::: EXERCISE INPUT :::
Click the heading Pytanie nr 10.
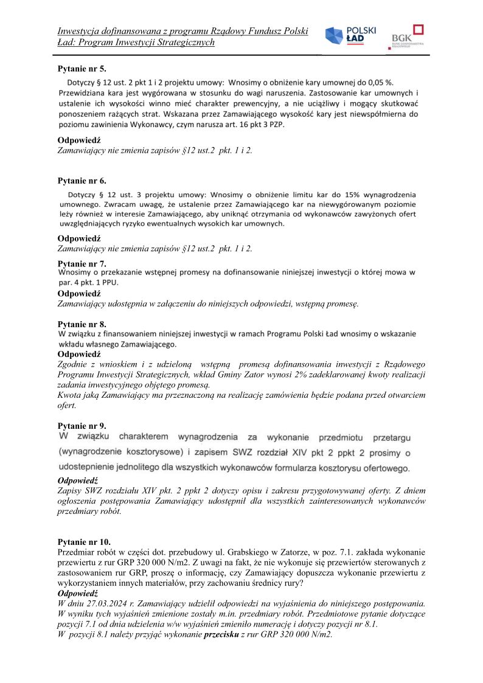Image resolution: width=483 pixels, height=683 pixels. (85, 541)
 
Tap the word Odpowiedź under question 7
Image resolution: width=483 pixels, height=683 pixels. (79, 294)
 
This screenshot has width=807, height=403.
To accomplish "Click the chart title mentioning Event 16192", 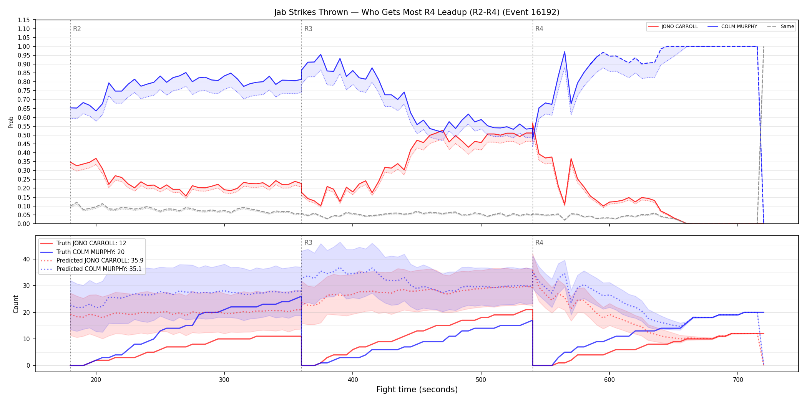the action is click(x=417, y=12).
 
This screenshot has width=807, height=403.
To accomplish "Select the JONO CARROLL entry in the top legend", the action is click(x=672, y=26).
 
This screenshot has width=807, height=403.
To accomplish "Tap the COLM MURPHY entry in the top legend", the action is click(x=732, y=26).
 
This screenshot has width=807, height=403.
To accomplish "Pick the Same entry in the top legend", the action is click(x=780, y=26).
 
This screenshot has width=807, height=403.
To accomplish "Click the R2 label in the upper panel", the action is click(x=77, y=29).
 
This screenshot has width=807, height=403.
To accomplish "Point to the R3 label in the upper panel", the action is click(x=308, y=29).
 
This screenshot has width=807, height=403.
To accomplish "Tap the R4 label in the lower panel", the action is click(x=539, y=243).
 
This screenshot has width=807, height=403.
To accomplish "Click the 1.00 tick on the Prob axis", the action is click(x=24, y=46).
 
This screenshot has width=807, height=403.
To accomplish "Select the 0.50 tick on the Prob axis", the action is click(x=24, y=135).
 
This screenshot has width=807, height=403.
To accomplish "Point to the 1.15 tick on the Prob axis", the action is click(x=24, y=20).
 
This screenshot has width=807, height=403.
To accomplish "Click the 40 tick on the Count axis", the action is click(x=26, y=259).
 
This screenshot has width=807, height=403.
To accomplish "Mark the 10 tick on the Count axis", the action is click(x=26, y=339).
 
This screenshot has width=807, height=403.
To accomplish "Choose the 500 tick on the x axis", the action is click(x=481, y=380).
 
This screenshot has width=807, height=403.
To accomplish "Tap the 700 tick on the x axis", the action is click(x=738, y=380).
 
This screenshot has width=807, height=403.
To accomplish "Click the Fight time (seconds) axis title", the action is click(x=417, y=390).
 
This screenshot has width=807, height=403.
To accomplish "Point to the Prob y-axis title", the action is click(x=11, y=122).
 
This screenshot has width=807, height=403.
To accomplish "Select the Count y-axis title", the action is click(x=16, y=304).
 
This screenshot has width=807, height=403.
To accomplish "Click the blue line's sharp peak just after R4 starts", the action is click(x=565, y=51).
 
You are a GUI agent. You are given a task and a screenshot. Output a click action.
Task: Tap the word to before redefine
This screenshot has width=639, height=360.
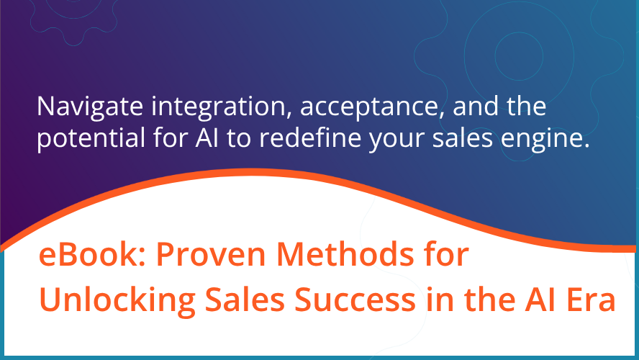coord(258,140)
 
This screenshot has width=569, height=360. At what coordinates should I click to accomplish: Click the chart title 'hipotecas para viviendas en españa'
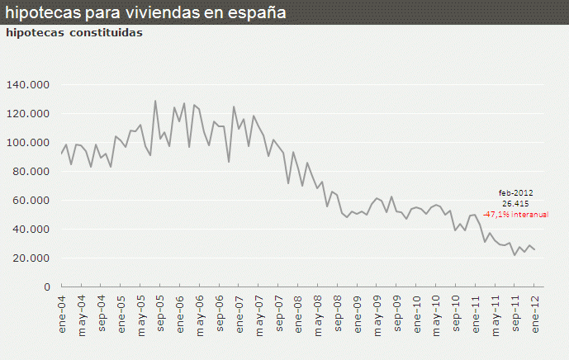pyautogui.click(x=146, y=13)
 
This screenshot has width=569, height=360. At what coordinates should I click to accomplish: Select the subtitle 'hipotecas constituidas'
pyautogui.click(x=73, y=33)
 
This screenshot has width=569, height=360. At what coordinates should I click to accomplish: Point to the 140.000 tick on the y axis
pyautogui.click(x=28, y=85)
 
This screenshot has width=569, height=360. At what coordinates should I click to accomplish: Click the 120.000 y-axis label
pyautogui.click(x=28, y=114)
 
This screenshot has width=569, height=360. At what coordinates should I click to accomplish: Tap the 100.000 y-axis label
pyautogui.click(x=28, y=143)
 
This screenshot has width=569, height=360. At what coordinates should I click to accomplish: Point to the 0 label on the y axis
pyautogui.click(x=47, y=287)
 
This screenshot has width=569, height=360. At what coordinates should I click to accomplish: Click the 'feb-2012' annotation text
pyautogui.click(x=515, y=192)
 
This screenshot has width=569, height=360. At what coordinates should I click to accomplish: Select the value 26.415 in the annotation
pyautogui.click(x=515, y=203)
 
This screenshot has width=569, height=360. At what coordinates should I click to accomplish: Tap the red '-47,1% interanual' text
pyautogui.click(x=515, y=214)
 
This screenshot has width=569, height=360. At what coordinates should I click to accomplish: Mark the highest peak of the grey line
pyautogui.click(x=155, y=101)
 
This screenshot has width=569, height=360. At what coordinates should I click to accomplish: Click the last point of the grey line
pyautogui.click(x=534, y=249)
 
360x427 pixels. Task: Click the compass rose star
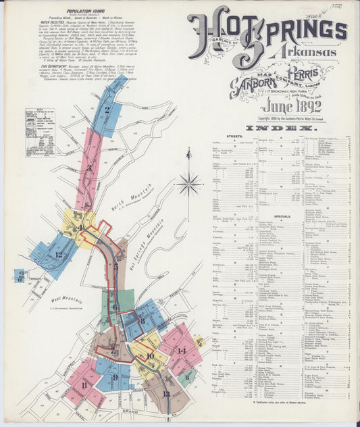pos(189,182)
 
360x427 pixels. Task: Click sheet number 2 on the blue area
pos(107,110)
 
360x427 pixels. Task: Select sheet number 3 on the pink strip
pos(88,168)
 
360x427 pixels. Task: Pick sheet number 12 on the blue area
pos(59,255)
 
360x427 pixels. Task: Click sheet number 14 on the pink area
pos(181,350)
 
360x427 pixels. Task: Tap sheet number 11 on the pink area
pos(84,384)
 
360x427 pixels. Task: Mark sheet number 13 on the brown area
pos(166,393)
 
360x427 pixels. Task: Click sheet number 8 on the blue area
pos(143,320)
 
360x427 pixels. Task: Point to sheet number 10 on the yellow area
pos(150,355)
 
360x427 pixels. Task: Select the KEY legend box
pos(40,132)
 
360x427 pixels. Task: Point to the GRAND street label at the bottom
pos(130,409)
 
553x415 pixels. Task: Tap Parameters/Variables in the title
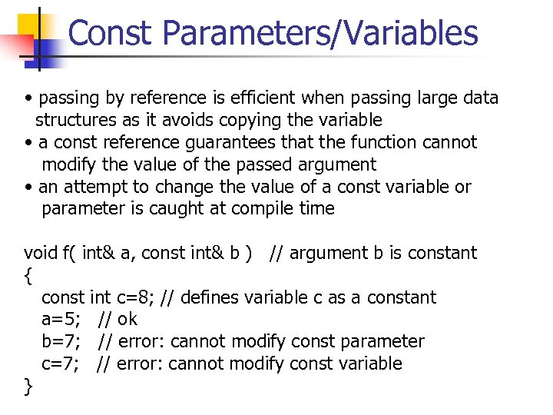click(320, 33)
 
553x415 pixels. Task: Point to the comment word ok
click(127, 319)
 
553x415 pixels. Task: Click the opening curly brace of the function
click(28, 275)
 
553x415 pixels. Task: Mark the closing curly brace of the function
click(28, 386)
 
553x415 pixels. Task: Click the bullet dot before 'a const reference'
click(28, 143)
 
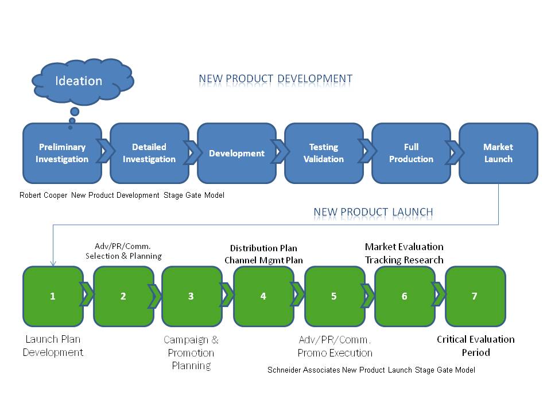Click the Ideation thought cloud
tap(83, 82)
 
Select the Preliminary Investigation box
tap(62, 153)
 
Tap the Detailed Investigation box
tap(149, 153)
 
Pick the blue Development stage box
tap(236, 153)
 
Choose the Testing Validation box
tap(324, 153)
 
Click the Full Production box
tap(411, 153)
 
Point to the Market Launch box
tap(498, 153)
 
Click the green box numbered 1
tap(53, 297)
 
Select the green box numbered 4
tap(263, 297)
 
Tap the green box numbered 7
tap(475, 297)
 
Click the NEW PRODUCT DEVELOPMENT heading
:::
[WORK TO DO]: Rewrite the stretch of entries from the line containing "Choose the Testing Validation box" through the end of the entries, changing "green" to "orange" and keeping everything else the same.

[EXERCISE RESPONSE]:
Choose the Testing Validation box
tap(324, 153)
 
Click the Full Production box
tap(411, 153)
 
Point to the Market Launch box
tap(498, 153)
 
Click the orange box numbered 1
tap(53, 297)
 
Select the orange box numbered 4
tap(263, 297)
 
Tap the orange box numbered 7
tap(475, 297)
 
Click the NEW PRODUCT DEVELOPMENT heading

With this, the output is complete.